» What is being asked
Pull out every line in the rows below that contains the word "Instruction".

» Records for processing
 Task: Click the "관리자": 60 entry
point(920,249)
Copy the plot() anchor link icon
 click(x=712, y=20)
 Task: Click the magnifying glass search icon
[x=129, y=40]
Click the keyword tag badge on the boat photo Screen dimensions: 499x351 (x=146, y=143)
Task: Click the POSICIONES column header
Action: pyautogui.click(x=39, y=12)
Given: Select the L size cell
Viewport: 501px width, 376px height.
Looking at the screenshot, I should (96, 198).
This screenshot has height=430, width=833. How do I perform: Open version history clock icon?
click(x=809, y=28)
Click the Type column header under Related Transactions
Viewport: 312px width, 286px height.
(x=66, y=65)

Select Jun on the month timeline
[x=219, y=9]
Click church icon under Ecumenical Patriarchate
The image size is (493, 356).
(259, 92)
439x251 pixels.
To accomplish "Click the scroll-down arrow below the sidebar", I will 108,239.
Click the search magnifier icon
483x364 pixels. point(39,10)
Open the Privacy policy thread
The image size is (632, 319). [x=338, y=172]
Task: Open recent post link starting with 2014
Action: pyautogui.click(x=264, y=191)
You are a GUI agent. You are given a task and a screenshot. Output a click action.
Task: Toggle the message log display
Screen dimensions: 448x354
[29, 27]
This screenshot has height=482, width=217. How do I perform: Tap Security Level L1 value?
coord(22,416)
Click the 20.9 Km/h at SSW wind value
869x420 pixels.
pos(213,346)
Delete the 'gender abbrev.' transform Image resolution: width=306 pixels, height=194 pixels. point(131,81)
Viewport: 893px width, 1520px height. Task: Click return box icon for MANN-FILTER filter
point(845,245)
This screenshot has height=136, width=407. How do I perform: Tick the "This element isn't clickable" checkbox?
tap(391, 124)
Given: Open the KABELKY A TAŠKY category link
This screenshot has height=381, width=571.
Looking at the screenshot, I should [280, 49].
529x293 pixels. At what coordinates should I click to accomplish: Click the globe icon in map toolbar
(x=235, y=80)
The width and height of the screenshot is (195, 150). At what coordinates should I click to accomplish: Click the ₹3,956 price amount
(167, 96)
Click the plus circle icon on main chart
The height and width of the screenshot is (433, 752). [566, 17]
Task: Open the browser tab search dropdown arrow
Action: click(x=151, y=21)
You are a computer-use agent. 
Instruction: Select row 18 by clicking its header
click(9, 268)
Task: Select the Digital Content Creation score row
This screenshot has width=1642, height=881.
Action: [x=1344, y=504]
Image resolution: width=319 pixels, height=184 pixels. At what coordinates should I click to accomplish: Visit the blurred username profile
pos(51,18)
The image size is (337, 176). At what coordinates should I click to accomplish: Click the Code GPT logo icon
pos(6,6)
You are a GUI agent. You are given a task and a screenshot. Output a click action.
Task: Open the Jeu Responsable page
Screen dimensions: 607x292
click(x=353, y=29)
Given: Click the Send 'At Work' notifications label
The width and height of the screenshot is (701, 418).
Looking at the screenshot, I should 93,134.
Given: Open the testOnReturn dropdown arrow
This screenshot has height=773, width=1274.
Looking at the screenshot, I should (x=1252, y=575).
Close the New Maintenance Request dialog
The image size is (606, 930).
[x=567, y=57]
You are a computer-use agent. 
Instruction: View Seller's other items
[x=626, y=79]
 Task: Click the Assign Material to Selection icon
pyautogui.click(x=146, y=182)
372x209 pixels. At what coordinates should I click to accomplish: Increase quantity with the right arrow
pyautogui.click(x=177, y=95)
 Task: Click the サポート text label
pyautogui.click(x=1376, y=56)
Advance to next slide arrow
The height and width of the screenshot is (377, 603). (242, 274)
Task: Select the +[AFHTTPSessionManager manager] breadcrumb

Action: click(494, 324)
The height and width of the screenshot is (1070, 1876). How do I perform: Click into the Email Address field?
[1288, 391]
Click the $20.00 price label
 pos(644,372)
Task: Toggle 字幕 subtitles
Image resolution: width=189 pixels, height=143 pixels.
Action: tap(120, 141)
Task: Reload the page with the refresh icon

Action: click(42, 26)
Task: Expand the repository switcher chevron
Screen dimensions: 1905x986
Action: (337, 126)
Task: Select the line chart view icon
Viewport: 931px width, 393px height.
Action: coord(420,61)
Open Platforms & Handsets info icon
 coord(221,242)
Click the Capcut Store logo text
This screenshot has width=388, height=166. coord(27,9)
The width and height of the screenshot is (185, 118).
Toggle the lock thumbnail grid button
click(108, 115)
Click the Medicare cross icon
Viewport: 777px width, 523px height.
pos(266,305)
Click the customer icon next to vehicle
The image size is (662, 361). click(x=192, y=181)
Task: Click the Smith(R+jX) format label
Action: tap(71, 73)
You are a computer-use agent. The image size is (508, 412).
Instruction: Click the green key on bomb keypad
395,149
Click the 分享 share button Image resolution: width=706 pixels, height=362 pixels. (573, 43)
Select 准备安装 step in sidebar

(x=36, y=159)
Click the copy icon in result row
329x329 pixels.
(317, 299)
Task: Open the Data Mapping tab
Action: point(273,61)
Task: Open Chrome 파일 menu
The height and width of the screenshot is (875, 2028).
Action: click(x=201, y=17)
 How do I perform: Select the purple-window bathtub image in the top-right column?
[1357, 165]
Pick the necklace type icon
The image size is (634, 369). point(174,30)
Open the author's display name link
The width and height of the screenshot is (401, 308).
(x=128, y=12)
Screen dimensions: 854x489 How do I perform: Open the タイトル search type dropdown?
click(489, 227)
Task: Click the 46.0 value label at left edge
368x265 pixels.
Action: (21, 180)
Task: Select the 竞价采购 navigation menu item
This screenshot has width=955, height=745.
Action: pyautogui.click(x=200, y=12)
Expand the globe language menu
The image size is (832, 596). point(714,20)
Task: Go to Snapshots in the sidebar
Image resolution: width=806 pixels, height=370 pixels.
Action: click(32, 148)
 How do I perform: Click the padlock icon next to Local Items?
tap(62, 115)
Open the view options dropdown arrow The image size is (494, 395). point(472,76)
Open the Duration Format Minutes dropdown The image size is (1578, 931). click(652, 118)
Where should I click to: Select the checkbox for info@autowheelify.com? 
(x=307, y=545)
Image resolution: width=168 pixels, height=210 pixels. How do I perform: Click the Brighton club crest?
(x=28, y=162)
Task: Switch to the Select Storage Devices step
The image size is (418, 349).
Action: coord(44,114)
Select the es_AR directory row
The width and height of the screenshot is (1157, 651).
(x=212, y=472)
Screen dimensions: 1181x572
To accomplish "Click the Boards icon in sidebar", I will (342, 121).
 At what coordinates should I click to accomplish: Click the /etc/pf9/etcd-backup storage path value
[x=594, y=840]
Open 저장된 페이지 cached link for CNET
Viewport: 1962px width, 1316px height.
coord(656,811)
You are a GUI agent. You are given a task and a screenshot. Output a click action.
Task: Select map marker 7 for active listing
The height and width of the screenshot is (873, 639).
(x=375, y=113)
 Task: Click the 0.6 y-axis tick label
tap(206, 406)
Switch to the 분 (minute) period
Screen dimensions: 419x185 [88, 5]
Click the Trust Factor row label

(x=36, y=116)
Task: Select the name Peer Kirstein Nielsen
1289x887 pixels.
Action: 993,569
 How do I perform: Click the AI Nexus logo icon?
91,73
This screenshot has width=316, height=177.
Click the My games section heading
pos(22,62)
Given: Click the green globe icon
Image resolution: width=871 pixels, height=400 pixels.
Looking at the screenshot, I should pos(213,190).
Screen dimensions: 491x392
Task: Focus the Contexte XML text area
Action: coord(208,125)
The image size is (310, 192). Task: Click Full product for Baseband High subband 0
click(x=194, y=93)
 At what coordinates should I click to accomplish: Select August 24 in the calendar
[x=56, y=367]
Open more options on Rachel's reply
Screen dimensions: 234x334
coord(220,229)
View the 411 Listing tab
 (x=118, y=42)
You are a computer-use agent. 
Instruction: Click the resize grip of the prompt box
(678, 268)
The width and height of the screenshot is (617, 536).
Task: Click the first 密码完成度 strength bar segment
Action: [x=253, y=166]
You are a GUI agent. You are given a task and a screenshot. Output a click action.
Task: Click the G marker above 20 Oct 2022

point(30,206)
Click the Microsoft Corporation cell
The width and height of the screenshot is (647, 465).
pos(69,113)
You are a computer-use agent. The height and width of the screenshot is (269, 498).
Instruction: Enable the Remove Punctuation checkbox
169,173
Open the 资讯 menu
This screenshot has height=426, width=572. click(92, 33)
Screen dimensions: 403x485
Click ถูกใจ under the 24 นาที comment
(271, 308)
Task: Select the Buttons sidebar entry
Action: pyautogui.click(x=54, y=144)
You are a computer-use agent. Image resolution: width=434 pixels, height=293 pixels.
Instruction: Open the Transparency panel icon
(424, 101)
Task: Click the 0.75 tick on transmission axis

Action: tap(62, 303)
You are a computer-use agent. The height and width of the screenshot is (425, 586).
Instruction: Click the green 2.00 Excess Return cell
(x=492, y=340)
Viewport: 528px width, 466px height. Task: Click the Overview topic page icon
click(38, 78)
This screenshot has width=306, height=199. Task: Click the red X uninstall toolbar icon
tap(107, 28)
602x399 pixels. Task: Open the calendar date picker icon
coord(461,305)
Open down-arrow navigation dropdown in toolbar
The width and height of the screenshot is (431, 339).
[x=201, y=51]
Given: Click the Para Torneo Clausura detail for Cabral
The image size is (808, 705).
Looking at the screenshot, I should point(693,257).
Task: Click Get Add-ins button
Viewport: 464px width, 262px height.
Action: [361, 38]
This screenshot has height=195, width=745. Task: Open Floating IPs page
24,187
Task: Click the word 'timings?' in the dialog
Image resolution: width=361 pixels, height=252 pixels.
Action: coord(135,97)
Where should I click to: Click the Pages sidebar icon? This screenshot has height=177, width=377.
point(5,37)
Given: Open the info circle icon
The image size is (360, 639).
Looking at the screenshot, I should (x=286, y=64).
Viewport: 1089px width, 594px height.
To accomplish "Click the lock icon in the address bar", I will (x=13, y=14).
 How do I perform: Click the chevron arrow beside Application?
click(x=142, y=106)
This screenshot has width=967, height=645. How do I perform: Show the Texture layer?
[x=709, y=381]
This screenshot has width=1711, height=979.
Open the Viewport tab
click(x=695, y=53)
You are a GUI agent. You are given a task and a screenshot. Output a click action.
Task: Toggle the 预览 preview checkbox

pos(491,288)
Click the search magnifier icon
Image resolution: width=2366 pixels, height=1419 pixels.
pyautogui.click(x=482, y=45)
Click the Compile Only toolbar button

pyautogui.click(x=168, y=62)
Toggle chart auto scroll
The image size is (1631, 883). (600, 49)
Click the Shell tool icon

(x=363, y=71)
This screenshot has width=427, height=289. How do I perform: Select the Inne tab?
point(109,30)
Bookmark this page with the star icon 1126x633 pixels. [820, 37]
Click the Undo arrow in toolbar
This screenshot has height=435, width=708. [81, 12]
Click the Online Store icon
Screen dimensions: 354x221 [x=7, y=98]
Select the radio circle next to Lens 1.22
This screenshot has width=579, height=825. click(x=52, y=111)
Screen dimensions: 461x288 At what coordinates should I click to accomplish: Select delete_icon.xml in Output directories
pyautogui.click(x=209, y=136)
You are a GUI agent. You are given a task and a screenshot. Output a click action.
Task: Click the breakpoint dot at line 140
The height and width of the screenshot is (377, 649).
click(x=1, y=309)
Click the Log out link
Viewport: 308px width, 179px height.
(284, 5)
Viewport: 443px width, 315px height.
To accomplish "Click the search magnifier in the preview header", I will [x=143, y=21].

» Output of the task
Instruction: Select row 18 by clicking its header
Instruction: View Seller's other items
Instruction: Click the green key on bomb keypad
Instruction: Click the resize grip of the prompt box
Instruction: Enable the Remove Punctuation checkbox
Instruction: Open the Transparency panel icon
Instruction: Click the green 2.00 Excess Return cell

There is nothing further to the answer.